Perkembangan politik terkini pada umumnya menunjukkan penyempitan ruang politik di bawah kepemimpinan Presiden Prabowo untuk penyelesaian konflik di Tanah Papua secara  damai. Perluasan kewenangan militer melalui amandemen hukum dan penunjukan anggota militer ke posisi-posisi strategis dalam pemerintahan, ditambah dengan pengadaan senjata dalam jumlah besar dan diversifikasi kemitraan pertahanan, menunjukkan komitmen untuk mempertahankan kontrol melalui kekerasan, bukan untuk dialog politik. Sementara ini, kemitraan internasional memprioritaskan manfaat ekonomi mutual, tetapi belum menghasilkan tekanan yang berarti untuk penyelesaian konflik secara damai. Upaya pemerintah untuk merevisi narasi sejarah sambil mengabaikan kekhawatiran hak asasi manusia terkait pengaruh militer yang semakin besar menunjukkan pendekatan sistematis untuk melegitimasi kekerasan negara dan menghindari pertanggungjawaban atas pelanggaran hak asasi manusia di masa lalu dan sekarang.
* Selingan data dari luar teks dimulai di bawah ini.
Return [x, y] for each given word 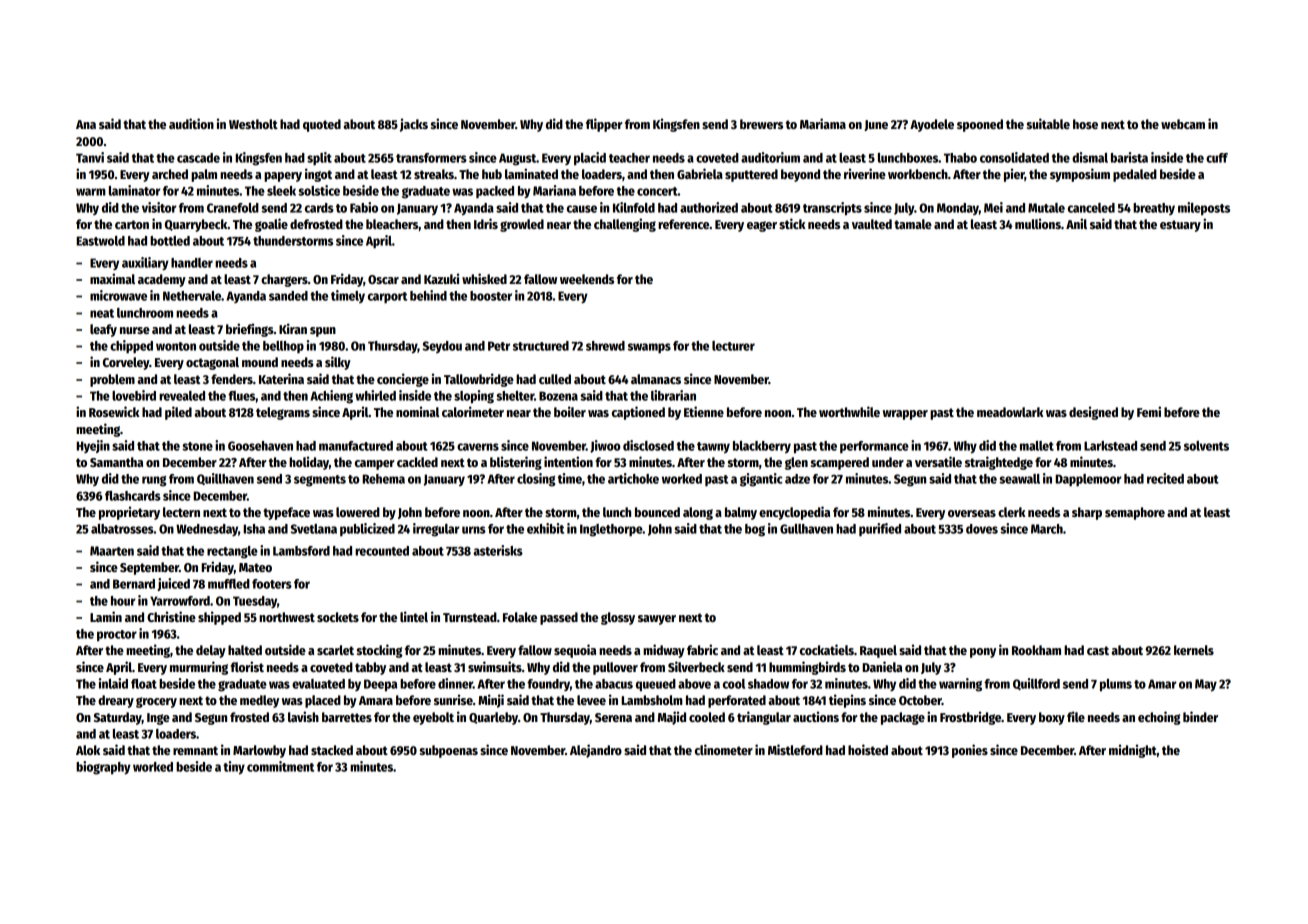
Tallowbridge [479, 380]
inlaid [113, 683]
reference [683, 224]
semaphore [1135, 513]
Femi [1149, 411]
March [1047, 529]
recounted [382, 551]
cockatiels [827, 649]
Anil [1076, 223]
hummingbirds [807, 668]
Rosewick [114, 411]
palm [204, 175]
Perkembangan internasional

Pada akhir bulan Mei 2025, aktivis hak asasi masyarakat adat dari seluruh Indonesia menyajikan bukti tentang penganiayaan sistematis kepada Pelapor Khusus PBB tentang Hak-Hak Masyarakat Adat selama pertemuan yang diadakan di Republik Kongo. Aliansi Masyarakat Adat Nusantara (AMAN) memimpin delegasi yang memberikan briefing kepada Dr. Albert K. Barume tentang pola-pola kriminalisasi, intimidasi, dan pengusiran paksa yang semakin meningkat dan membawa dampak negatif bagi komunitas adat di seluruh kepulauan Indonesia. Setelah pertemuan pada bulan Mei‘25, AMAN dan organisasi lain memfasilitasi kunjungan Dr. Barume ke Jayapura, Provinsi Papua, pada tgl. 4–5 Juli 2025, dalam kapasitasnya sebagai ahli akademik. Karena kunjungan tersebut dilakukan di luar peran resminya sebagai pemegang mandat PBB, Dr. Barume tidak berwenang untuk menyampaikan temuan dari kunjungan tersebut kepada Dewan Hak Asasi Manusia. Indonesia terus membatasi akses bagi kunjungan resmi Pelapor Khusus PBB ke Tanah Papua. Catatan kerja samanya dengan mekanisme hak asasi manusia PBB ini tetap sangat buruk.